Qatar’s aggressive effort to bolster the embattled Syrian opposition is the latest brash move by a country that has been using its wealth to elbow its way to the forefront of Middle Eastern statecraft, confounding both its allies in the region and in the West. The strategy is expected to continue even though Qatar’s longtime leader, Sheik Hamad bin Khalifa Al Thani, stepped down last week, allowing his 33-year-old son to succeed him.
“They punch immensely above their weight,” one senior Western diplomat said of the Qataris. “They keep everyone off balance by not being in anyone’s pocket.”
Obama in April warned Hamad about the dangers of arming Islamic radicals in Syria, although most US officials have been wary of applying too much pressure on the Qatari government. “Syria is their backyard, and they have their own interests they are pursing,” said one administration official.
Qatari officials did not respond to requests for comment.
The United States has little leverage over Qatar on the Syria issue, because it needs the Qataris’ help on other fronts. Qatar is poised to host peace talks between US and Afghan officials and the Taliban. The US forward base in Qatar gives the US military a command post in the heart of a strategically vital but volatile region.

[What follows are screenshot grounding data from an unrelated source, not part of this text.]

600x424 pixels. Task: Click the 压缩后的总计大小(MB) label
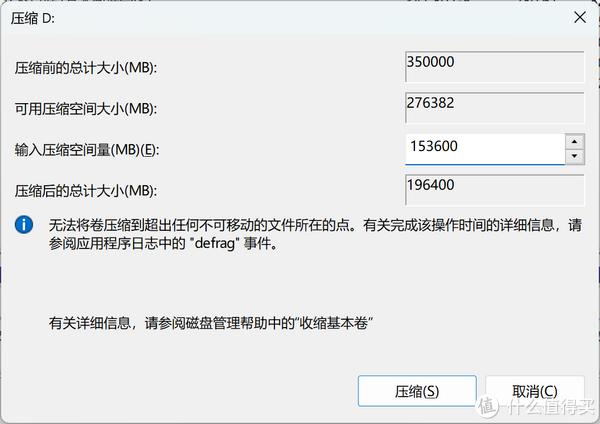[x=86, y=191]
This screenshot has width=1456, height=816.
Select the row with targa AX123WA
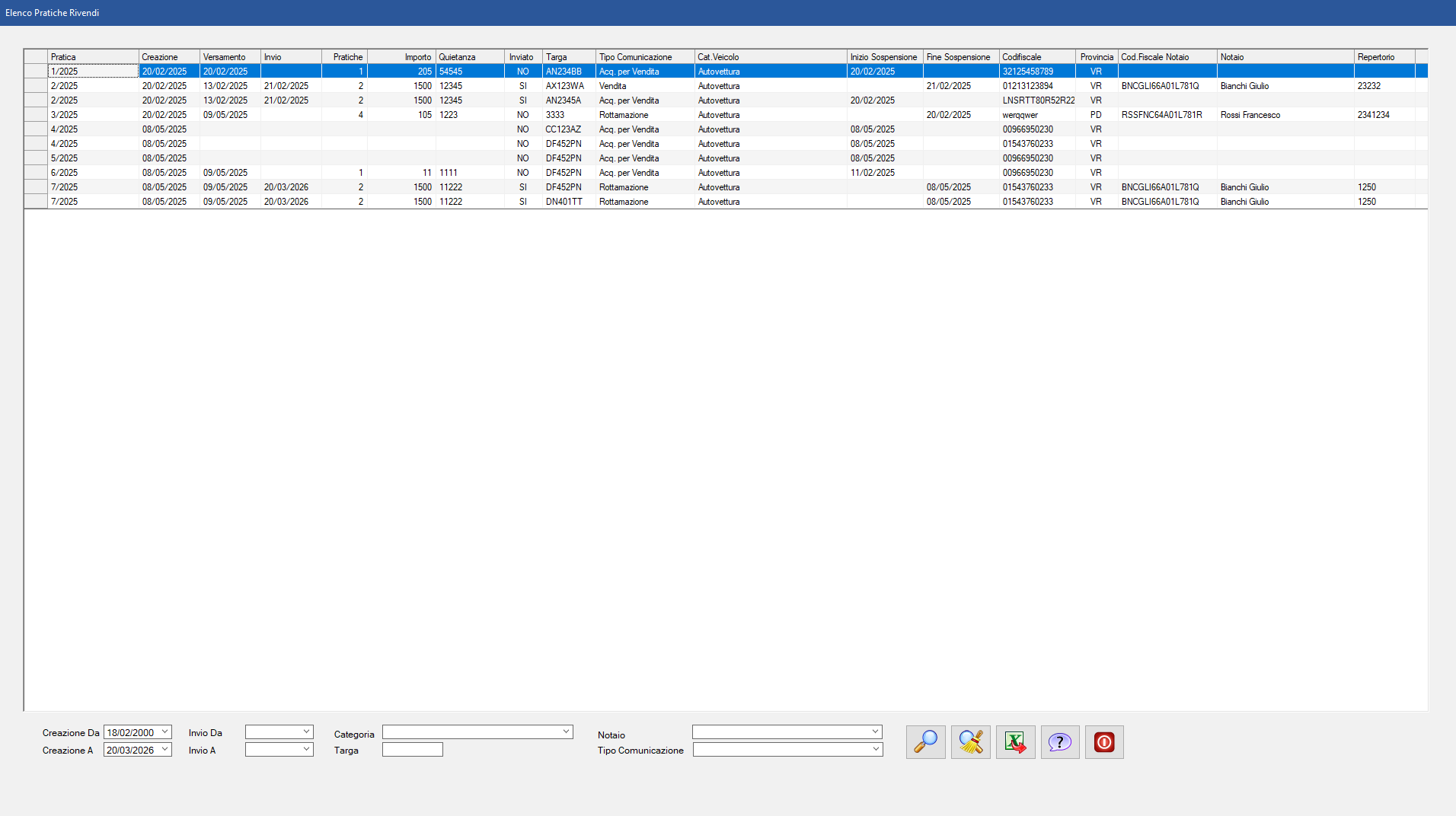tap(564, 86)
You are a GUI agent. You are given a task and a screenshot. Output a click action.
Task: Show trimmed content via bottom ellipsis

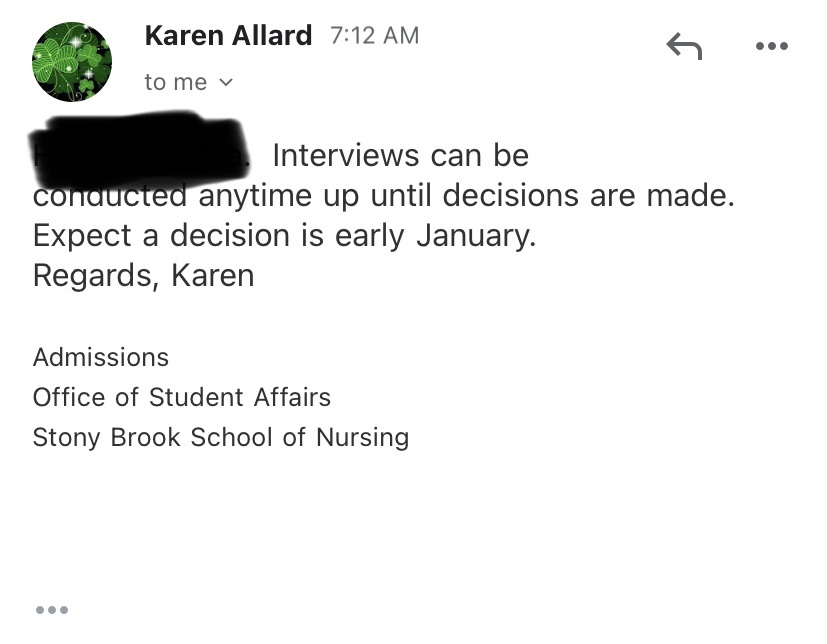(x=52, y=610)
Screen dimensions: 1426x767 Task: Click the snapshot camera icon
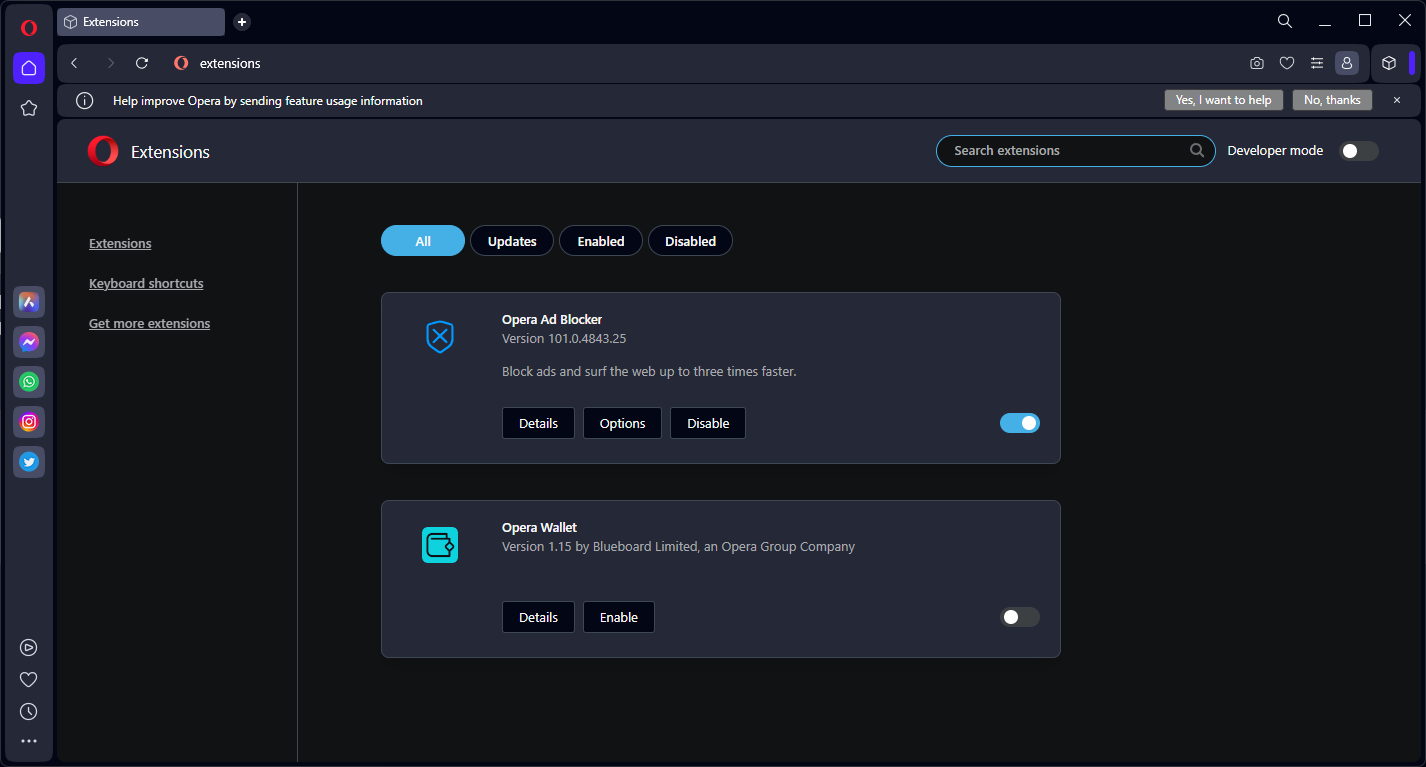coord(1257,63)
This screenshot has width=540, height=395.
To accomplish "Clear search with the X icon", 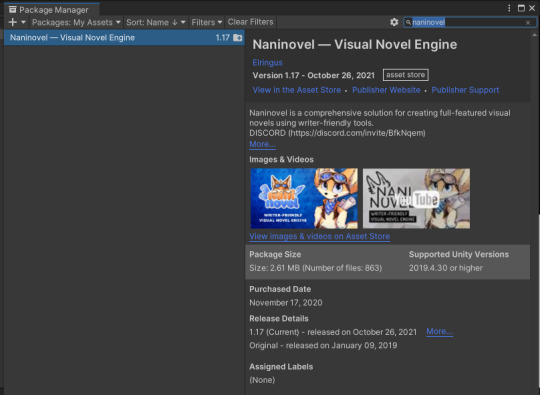I will coord(528,23).
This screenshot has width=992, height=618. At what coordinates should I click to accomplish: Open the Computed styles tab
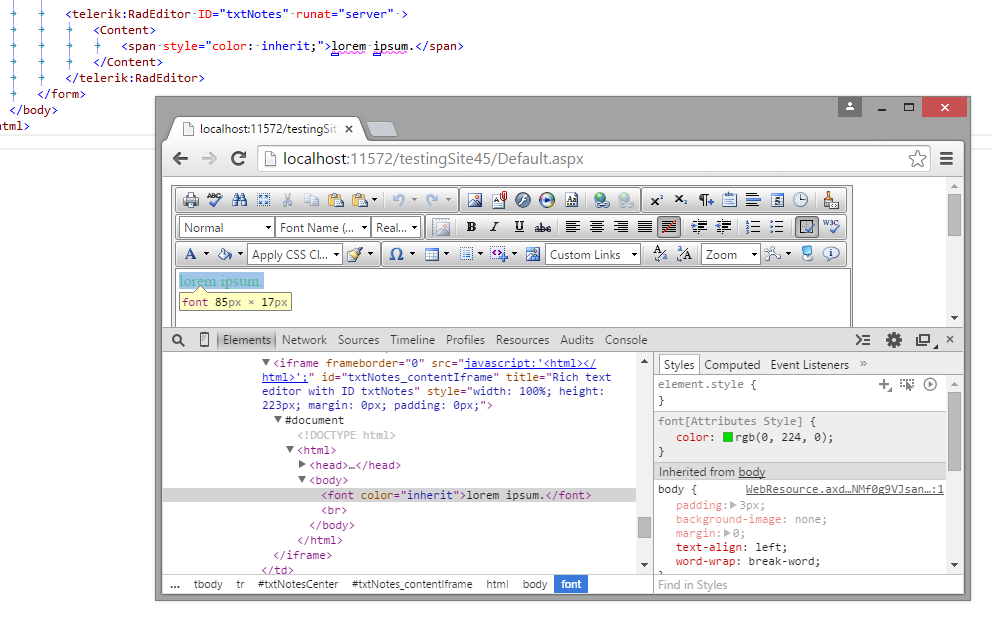(x=732, y=365)
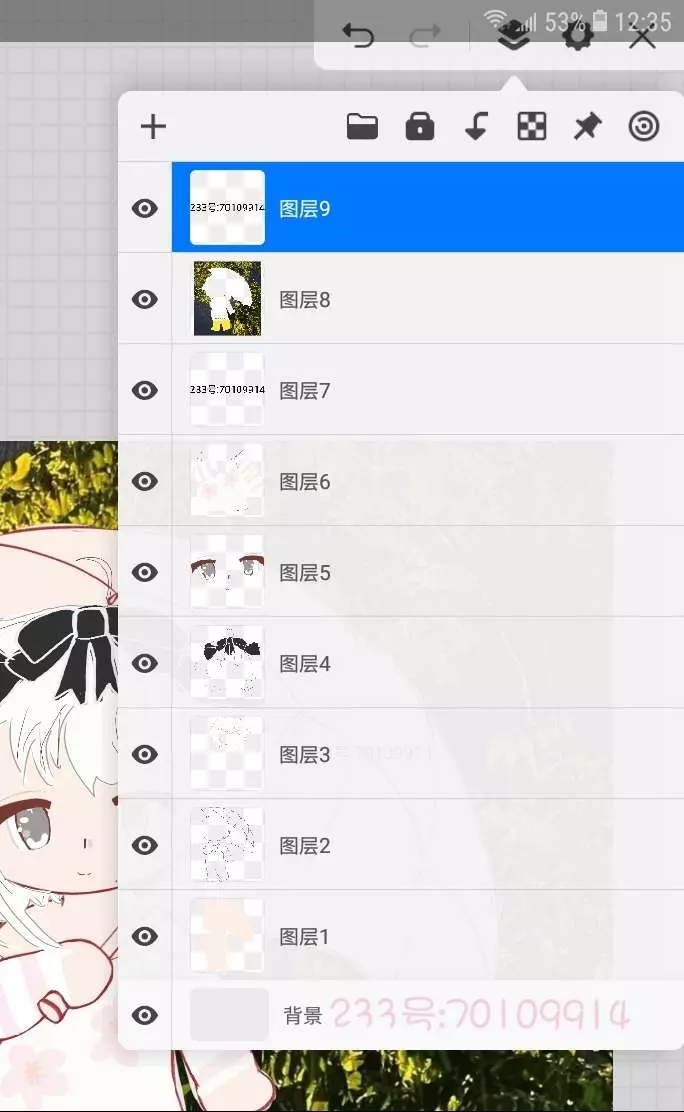Redo the last action
Viewport: 684px width, 1112px height.
[425, 35]
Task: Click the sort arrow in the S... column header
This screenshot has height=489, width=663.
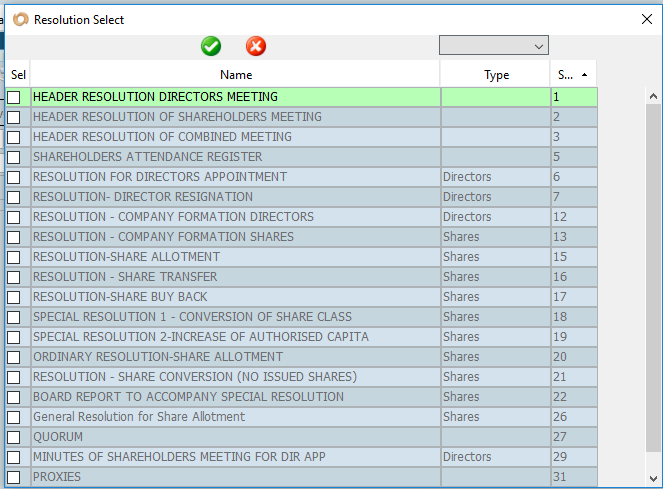Action: click(584, 75)
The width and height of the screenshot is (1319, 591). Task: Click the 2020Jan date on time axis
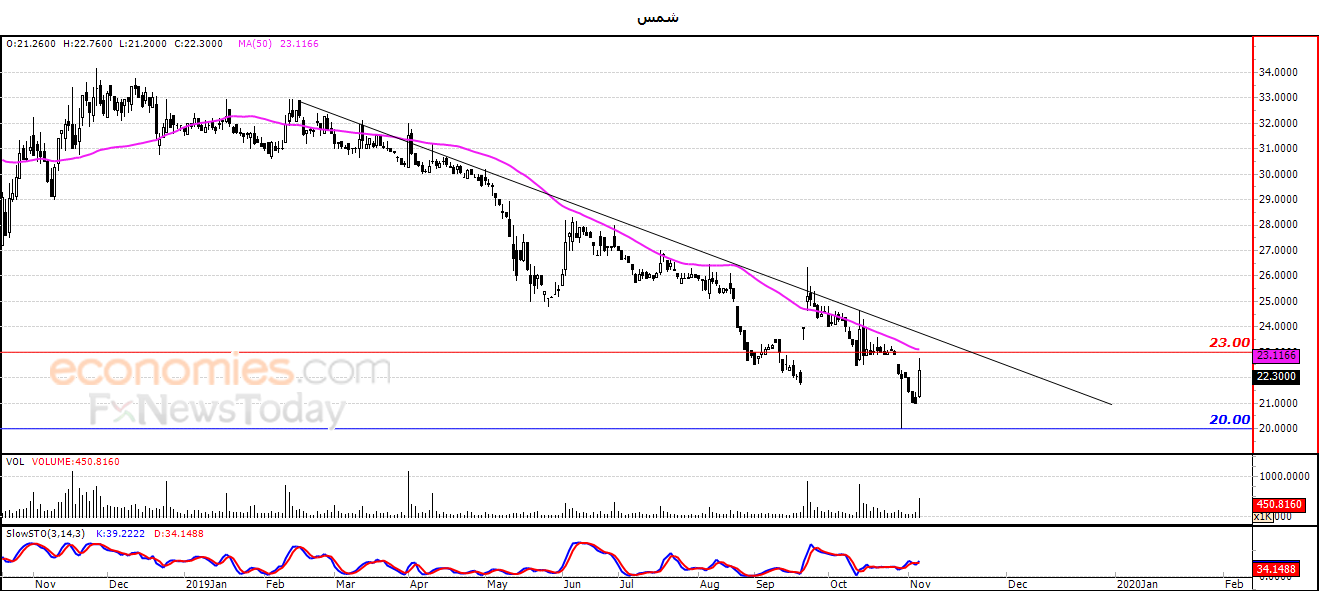tap(1137, 583)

Qatar’s ability to be an active player in a global gray market for arms was enhanced by the C-17 military transport planes it bought from Boeing in 2008.
In Obama’s meeting with Hamad at the White House on April 23, he warned the Qatari leader that the weapons were making their way to radical groups like Jabhat al-Nusra, also known as the Nusra Front, an Al Qaeda-affiliated group that the United States has designated as a terrorist group.